Alguns estados alegam que em razão do ataque hacker ocorrido nos sistemas do Ministério da Saúde somado à instabilidade dos próprios sistemas federais têm prejudicado o processo de cadastro desses dados.
Alessandro Chagas, assessor técnico do Conasems (Conselho Nacional de Secretarias Municipais de Saúde), disse que a fragilidade do sistema para cadastro dos dados é histórica.
Ele explica que os dados da Covid são individualizados, possuem nome e sobrenome da pessoa, isso demanda tempo e internet de qualidade. No entanto, os municípios muitas vezes precisam lidar com sistemas inoperantes, que desconectam com facilidade.
"Se a União não prover a internet em determinadas regiões não tem como os dados serem cadastrados de forma rápida. Não saber exatamente quantas pessoas estão vacinadas impacta nas estratégias a serem adotadas", destacou Chagas.
Na avaliação dele, dificilmente deve haver algum município que de fato não tenha aplicado nenhuma dose da vacina infantil.
Diego Xavier, pesquisador do Instituto de Comunicação e Informação Científica e Tecnológica em Saúde da Fiocruz, acrescentou que as realidades são diferentes e muitos municípios não possuem capacidade técnica, infraestrutura, internet e até computador. Há casos em que os responsáveis pelo cadastramento precisam ir a cidades vizinha s para realizar a tarefa.
Xavier acrescentou que os problemas com as bases de dados se tornaram visíveis na pandemia do novo coronavírus, mas são antigos.
"Um outro problema com os dados da Covid é que houve a tentativa de fazer o registro diretamente do município para o Ministério da Saúde. Com outros dados os municípios passam os dados para os estados, que conseguiam corrigir alguma coisa antes de encaminhar para o governo federal", explicou.

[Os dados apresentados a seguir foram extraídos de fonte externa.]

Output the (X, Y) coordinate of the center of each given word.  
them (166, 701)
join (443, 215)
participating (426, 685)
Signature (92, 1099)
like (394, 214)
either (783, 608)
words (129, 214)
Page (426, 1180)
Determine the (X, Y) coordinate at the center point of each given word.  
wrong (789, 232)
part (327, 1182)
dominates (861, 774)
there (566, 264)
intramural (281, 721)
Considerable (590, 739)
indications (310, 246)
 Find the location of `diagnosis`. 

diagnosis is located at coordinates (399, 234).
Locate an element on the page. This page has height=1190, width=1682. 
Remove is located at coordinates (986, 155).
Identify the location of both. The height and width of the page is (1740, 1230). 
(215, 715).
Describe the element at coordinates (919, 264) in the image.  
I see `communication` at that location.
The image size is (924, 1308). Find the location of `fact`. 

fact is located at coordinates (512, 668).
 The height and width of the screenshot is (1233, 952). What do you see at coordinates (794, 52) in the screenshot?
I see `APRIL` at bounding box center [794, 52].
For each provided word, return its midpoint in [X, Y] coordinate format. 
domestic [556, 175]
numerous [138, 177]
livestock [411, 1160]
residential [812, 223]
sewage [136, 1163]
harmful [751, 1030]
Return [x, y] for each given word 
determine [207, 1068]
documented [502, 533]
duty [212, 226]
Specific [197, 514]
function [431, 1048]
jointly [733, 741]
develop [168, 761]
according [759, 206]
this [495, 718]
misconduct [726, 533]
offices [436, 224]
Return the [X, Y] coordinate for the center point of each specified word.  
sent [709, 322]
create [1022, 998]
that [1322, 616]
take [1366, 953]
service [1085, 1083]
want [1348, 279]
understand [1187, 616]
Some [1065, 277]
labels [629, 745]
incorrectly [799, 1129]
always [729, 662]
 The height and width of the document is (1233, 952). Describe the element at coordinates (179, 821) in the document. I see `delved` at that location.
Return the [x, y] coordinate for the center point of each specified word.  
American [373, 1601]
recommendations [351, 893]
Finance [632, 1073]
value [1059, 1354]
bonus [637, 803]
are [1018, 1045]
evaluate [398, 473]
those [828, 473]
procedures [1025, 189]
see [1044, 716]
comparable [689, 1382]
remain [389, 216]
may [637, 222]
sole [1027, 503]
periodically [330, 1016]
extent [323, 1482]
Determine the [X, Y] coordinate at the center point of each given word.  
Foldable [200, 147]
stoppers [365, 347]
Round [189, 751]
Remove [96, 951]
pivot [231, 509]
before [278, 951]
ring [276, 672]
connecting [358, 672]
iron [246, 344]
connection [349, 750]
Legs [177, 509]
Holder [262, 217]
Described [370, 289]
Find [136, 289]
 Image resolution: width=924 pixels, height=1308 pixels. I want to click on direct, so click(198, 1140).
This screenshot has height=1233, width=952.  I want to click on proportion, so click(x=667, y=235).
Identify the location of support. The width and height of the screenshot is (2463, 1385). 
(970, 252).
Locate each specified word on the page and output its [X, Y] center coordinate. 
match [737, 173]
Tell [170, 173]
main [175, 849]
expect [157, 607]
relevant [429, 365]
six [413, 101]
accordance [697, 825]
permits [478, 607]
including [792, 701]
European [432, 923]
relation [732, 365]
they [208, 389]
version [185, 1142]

O Ministério da Saúde, em nota, informou que a pasta implementou um sistema para o registro das vacinas pelos estados, municípios e o DF, o SI-PNI, com o intuito de obter as notificações quase que em tempo real. O ministério esclareceu ainda que foi publicada uma portaria que determina o prazo de 48 horas para que os entes registrem no sistema as vacinas aplicadas.
Em São José do Divino, em Minas Gerais, a vacinação teve início na sexta. A estratégia da cidade foi guardar as doses que chegaram desde o mês passado para que pudesse acumular um quantitativo razoável antes de iniciar a aplicação.
"Chegaram pouquíssimas doses e, como a população não estava muito ansiosa, a enfermeira responsável guardou para aplicar de uma vez em um público maior. A demanda agora está bem grande", disse a secretária de Saúde, Valdineia da Silva Boaventura.
No município de São João do Pacuí, em Minas Gerais, a vacinação começou na terça (8). As doses também não foram lançadas no sistema de saúde.
"As doses são lançadas em um caderno onde possui informações do vacinado e, posteriormente, são registradas no sistema [SI-PNI]. As doses serão lançadas também no Painel de Vacinação Covid-19", disse Catherine Lafetá, coordenadora da Vigilância em Saúde.